The order states that air travellers arriving in the U.S. must comply with the U.S. Centers for Disease Control and Prevention (CDC) guidelines concerning international travel, including recommended periods of self-quarantine - where feasible.
Currently, the CDC recommends a 7 – 10 day quarantine period for people arriving in the United States from most countries, depending on their specific circumstances.
What if you’ve already had COVID-19?
If you have already had COVID-19, you are not exempt from any existing mandatory quarantine requirements.
However, travellers who have had COVID-19 may be exempt from pre-arrival COVID testing requirements when arriving in Canada and the U.S. if you meet the following criteria and present the required documents:
Travelling to Canada: Travellers who have previously tested positive for COVID-19 must provide proof of a positive COVID-19 molecular test conducted between 14 and 90 days prior to departure, instead of a negative COVID-19 molecular test.

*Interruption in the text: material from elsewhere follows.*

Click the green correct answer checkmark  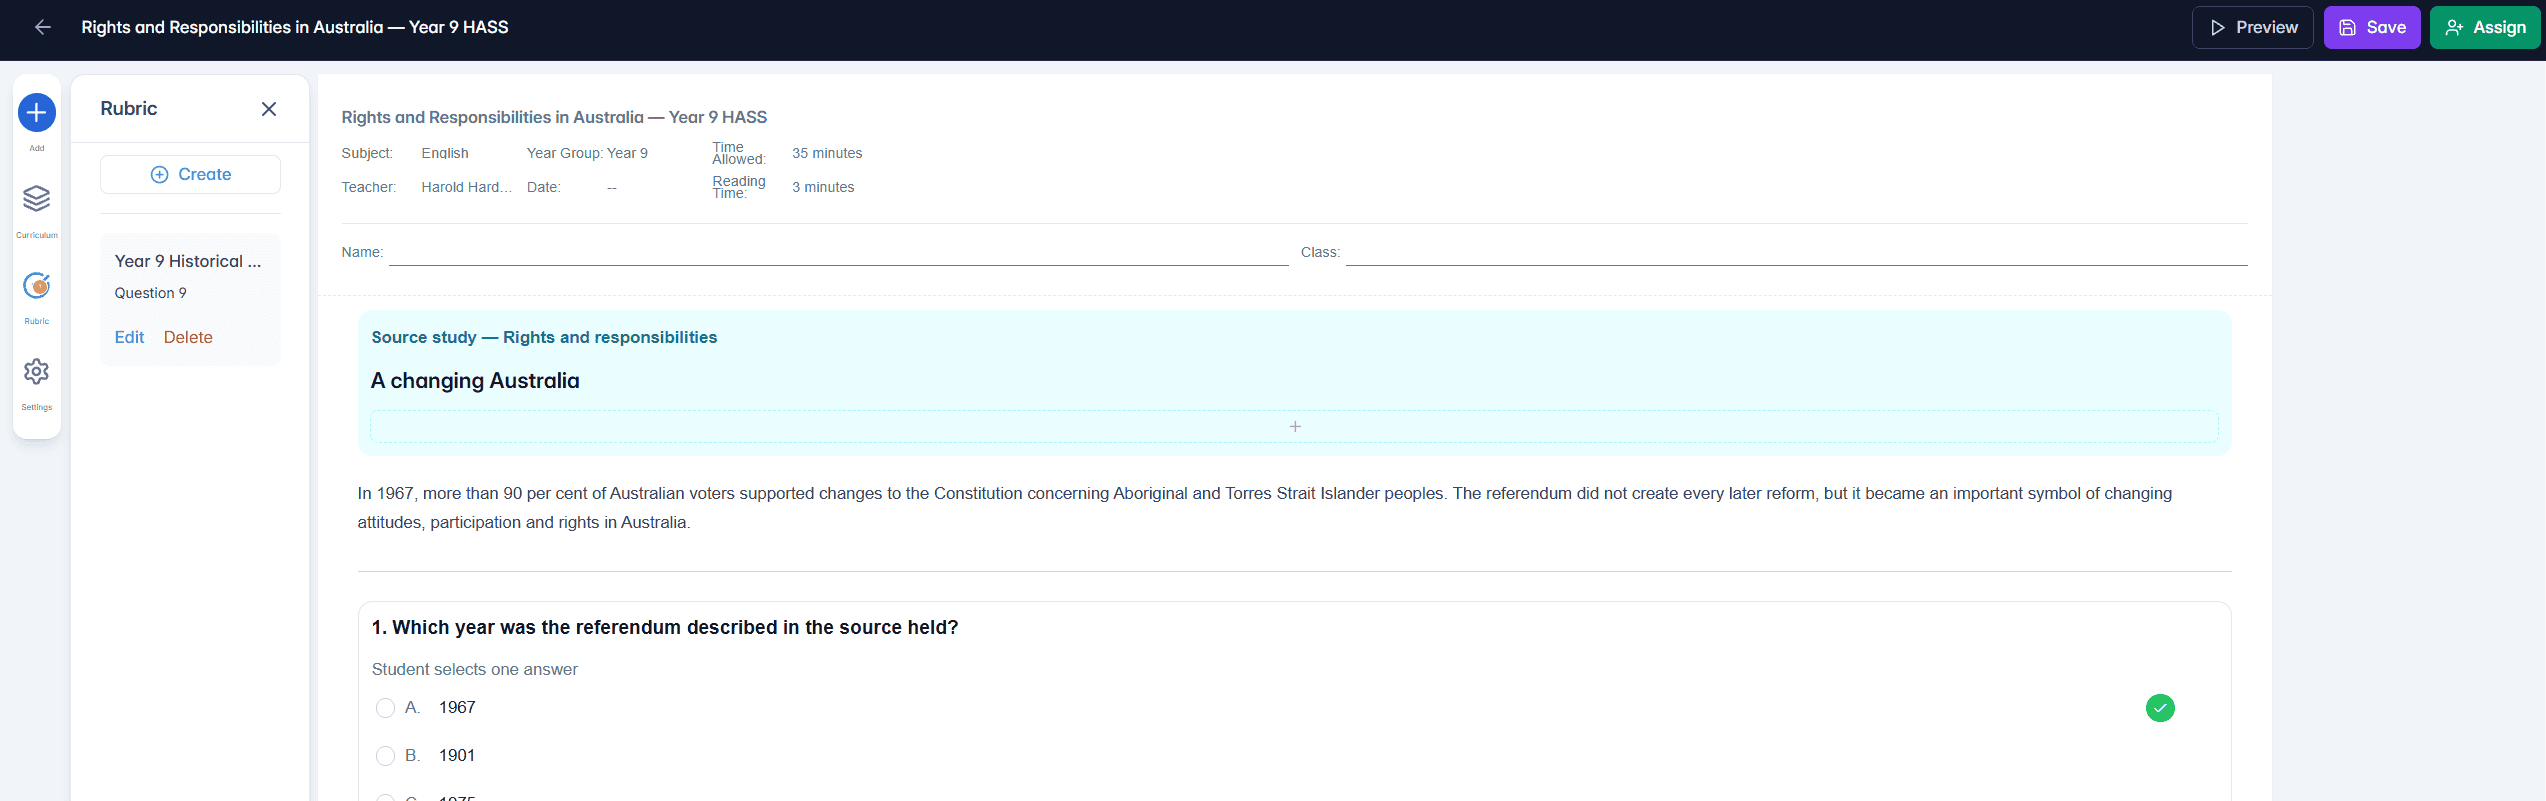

Flying to the U.S.: If you have already had COVID-19 and are flying to the U.S., you may present “documentation of recovery” as an alternative to a negative COVID test result.
What if you’ve been vaccinated for COVID-19?
Being vaccinated does not exempt you from any existing mandatory quarantine or COVID testing requirements.
Future travel restrictions and changes to existing restrictions possible
Snowbirds should be aware that additional travel restrictions or changes to existing restrictions may be enacted in Canada, the U.S. and elsewhere that could make it even more difficult for Canadians to travel abroad or return to Canada.
In addition, these travel restrictions could be implemented quickly and without warning, and may be extended for an indefinite amount of time.